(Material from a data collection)

★ ★ ★

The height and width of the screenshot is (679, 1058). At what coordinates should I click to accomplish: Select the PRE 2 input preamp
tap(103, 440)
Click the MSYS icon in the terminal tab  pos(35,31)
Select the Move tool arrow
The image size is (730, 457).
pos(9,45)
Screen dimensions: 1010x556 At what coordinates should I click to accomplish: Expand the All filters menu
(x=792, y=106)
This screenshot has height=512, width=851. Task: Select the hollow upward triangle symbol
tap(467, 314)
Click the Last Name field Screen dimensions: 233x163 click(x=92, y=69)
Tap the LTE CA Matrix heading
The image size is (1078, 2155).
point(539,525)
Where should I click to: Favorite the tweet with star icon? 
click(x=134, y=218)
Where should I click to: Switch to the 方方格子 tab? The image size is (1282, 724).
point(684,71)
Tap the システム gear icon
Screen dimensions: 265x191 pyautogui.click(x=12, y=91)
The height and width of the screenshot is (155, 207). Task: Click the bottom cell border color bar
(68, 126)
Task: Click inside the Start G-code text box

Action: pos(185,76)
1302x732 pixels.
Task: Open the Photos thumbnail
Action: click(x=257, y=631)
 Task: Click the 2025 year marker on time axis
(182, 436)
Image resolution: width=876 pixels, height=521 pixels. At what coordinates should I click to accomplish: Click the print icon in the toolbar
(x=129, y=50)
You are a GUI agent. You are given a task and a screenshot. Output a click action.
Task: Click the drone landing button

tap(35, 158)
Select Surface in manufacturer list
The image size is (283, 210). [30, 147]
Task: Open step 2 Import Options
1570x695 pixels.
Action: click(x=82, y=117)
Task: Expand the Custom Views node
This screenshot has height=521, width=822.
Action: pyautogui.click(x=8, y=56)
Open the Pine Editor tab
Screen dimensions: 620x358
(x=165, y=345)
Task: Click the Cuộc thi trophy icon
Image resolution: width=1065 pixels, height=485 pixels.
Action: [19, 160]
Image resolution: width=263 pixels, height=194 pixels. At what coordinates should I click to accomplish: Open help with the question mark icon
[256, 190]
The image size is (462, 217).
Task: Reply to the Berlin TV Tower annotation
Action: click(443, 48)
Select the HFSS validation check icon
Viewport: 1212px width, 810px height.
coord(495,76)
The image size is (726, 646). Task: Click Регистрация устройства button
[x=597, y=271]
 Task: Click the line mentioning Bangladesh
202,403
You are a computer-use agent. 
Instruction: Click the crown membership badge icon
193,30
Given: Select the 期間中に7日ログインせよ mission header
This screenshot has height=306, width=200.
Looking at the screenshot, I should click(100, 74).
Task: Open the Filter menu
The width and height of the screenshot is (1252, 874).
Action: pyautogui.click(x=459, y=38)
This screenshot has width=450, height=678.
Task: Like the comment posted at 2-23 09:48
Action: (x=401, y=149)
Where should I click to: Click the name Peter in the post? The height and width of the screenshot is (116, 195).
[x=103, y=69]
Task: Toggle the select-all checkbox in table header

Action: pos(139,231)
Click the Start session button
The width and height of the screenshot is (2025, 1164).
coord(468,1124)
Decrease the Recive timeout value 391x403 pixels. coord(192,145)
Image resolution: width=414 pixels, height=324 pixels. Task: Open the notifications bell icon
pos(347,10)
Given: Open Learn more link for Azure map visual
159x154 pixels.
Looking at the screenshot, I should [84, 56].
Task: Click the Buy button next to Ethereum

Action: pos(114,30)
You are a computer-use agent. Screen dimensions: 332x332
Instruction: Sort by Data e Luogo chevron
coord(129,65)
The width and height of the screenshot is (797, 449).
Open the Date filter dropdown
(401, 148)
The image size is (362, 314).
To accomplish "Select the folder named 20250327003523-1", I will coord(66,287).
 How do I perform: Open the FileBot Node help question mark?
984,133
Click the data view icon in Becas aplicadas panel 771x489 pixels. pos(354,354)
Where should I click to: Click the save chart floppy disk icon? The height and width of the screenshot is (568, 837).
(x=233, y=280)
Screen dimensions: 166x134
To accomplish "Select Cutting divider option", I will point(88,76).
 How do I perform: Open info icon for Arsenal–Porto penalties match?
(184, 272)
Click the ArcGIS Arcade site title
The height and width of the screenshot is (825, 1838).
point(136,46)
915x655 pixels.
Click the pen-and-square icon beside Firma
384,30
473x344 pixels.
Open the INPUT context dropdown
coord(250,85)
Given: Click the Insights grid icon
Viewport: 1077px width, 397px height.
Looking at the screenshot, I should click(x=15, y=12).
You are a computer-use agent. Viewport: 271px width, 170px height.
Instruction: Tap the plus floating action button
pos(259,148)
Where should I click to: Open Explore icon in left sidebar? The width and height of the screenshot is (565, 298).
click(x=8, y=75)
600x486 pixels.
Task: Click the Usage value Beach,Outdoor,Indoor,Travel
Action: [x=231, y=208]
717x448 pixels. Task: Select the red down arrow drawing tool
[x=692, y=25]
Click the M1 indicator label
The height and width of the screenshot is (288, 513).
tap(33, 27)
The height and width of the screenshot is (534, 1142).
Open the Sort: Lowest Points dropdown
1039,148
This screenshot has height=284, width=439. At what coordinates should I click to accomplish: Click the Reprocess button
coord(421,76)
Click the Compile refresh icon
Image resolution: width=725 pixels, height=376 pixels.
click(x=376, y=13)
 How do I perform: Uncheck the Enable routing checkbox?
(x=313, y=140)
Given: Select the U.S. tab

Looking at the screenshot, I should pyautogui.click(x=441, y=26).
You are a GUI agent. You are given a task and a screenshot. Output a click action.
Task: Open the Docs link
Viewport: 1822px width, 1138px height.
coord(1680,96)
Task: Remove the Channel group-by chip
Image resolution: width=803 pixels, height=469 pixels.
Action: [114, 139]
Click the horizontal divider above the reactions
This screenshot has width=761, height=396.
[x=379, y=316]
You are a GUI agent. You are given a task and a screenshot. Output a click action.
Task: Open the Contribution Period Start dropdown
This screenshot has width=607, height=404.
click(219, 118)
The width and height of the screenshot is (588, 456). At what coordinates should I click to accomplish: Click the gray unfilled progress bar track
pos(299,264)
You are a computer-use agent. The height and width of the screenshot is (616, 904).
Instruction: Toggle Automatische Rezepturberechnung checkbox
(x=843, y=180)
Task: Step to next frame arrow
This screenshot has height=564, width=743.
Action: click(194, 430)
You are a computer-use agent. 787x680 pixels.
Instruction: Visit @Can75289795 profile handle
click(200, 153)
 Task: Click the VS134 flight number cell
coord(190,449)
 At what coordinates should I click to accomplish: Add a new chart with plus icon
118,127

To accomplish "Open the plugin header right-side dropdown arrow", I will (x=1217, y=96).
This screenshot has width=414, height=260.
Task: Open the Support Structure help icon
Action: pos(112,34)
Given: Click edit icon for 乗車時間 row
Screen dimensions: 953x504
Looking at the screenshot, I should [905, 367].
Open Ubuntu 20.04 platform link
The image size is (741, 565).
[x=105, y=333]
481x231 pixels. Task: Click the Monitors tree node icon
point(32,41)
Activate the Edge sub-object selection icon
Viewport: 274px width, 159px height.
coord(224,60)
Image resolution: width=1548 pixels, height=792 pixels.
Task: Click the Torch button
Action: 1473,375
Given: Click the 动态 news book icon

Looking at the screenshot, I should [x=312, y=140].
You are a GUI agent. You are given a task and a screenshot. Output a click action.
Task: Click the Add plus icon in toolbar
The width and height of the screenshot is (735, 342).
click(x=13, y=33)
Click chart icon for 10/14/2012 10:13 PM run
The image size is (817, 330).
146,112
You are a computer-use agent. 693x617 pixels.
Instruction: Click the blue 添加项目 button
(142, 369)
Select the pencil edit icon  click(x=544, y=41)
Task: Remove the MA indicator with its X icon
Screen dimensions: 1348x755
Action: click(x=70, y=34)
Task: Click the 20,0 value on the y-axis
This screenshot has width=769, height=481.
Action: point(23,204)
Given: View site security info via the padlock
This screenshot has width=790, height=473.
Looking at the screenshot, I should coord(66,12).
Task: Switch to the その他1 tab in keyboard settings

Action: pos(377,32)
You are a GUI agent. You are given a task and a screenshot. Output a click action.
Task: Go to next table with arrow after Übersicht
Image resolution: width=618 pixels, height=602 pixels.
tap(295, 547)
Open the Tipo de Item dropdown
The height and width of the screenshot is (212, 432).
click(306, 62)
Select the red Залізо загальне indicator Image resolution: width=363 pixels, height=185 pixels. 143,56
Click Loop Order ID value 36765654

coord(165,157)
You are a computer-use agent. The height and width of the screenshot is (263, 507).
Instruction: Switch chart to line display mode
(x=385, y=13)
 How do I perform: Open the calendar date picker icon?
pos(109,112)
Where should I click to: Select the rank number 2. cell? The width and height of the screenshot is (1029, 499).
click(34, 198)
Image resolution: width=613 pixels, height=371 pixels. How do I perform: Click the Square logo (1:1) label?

★ ★ ★

Count the lines in the material above that contain the string "table" and reply with only that number.

2